» **Set exercise**: Copy the rows below verbatim, from the line containing "Select the -75% change cell" through the line containing "pyautogui.click(x=168, y=400)", and reproduce nothing else.
- - - - -
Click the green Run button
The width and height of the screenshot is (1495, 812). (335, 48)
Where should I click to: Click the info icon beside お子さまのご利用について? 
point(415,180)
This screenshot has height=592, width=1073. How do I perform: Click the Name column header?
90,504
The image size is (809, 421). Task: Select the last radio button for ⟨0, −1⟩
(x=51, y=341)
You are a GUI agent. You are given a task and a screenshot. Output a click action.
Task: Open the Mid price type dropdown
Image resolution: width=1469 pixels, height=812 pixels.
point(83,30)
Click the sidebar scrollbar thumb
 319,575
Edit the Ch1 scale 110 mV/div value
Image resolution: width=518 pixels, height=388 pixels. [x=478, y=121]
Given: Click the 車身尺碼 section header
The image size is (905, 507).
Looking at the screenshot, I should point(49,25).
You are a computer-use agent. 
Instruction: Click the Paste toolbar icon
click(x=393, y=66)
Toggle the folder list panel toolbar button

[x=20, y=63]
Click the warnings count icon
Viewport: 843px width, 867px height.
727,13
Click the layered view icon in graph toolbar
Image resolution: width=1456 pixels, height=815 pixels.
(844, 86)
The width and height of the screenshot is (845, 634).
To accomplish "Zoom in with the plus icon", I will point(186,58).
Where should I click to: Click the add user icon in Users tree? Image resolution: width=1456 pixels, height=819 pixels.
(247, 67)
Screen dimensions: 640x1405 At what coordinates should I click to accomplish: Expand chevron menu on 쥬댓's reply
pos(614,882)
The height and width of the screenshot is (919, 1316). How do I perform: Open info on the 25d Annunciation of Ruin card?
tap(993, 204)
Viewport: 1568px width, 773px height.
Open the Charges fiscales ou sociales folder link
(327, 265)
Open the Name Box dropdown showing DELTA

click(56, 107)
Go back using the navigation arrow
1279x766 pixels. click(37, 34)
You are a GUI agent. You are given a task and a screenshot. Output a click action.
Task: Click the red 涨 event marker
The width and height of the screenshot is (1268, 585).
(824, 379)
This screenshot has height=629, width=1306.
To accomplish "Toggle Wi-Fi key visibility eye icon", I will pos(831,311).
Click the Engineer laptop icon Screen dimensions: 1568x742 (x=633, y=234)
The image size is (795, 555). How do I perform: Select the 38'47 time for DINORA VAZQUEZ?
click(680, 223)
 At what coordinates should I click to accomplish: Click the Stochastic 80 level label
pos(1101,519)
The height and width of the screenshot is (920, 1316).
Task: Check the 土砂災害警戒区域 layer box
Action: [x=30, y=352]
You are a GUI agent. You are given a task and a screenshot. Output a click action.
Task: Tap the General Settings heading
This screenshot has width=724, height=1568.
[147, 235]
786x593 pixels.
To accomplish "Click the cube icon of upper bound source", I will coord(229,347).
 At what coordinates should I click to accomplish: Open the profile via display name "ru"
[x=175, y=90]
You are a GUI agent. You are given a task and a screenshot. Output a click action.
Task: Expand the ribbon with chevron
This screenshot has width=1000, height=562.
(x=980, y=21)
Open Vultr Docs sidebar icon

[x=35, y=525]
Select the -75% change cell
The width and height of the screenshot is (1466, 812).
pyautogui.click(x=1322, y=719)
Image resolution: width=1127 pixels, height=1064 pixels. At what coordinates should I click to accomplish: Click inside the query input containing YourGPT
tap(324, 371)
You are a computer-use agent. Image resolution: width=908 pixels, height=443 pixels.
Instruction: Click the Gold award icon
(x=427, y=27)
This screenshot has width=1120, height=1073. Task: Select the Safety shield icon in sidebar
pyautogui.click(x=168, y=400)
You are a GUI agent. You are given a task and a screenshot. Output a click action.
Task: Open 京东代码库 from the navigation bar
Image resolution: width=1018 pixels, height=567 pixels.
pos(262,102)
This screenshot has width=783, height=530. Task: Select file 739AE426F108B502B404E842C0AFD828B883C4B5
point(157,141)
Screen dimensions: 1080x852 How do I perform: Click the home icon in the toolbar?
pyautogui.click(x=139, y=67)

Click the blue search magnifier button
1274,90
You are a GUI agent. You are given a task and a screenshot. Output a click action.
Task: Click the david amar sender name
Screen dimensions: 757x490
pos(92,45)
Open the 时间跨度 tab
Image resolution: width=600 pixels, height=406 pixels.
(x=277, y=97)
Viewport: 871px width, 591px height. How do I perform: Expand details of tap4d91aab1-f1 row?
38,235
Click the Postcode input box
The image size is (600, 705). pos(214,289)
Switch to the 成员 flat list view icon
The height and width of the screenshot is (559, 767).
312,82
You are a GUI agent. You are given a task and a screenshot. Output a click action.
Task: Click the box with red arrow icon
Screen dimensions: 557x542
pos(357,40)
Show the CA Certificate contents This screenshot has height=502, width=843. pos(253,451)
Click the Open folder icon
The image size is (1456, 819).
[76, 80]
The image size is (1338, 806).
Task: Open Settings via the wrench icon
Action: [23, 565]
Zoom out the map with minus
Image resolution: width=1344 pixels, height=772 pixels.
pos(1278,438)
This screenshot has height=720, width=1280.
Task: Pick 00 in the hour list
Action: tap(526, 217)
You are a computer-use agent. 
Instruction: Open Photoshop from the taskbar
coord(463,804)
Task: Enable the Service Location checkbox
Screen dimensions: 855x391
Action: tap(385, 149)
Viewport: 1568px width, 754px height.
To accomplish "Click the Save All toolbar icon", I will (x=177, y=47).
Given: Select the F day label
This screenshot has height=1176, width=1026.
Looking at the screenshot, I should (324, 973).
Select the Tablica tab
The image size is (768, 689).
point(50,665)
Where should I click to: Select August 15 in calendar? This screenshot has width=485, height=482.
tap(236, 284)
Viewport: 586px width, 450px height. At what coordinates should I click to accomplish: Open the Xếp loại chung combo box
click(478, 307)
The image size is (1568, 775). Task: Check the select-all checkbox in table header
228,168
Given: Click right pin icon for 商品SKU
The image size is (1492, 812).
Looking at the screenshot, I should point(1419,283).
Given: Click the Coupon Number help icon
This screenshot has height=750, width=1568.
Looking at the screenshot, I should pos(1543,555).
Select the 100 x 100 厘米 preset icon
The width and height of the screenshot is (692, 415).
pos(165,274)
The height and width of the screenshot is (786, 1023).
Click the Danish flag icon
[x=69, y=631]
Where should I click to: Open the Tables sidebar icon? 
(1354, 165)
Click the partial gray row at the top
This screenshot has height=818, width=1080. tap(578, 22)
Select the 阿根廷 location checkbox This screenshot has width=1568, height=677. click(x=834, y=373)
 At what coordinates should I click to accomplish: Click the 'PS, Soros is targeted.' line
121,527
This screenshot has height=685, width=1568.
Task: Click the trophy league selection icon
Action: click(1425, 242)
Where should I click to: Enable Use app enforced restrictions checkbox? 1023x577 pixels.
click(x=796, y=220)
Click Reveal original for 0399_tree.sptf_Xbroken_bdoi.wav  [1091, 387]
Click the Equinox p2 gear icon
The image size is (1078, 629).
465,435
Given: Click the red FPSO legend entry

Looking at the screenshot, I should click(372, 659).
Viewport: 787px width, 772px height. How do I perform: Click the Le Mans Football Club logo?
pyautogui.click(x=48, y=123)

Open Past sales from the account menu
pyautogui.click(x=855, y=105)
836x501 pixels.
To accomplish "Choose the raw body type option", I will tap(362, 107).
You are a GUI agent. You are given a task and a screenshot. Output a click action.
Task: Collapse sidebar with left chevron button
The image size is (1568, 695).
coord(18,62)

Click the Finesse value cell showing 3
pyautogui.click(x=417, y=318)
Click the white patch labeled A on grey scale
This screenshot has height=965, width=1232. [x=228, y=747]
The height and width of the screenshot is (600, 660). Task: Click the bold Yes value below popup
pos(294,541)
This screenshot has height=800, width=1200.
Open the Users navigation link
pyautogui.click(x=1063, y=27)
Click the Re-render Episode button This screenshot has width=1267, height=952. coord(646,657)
- - - - -
» **Written solution**:
Select the -75% change cell
The width and height of the screenshot is (1466, 812).
pyautogui.click(x=1322, y=719)
Image resolution: width=1127 pixels, height=1064 pixels. At what coordinates should I click to accomplish: Click inside the query input containing YourGPT
tap(324, 371)
You are a computer-use agent. Image resolution: width=908 pixels, height=443 pixels.
Instruction: Click the Gold award icon
(x=427, y=27)
This screenshot has width=1120, height=1073. Task: Select the Safety shield icon in sidebar
pyautogui.click(x=168, y=400)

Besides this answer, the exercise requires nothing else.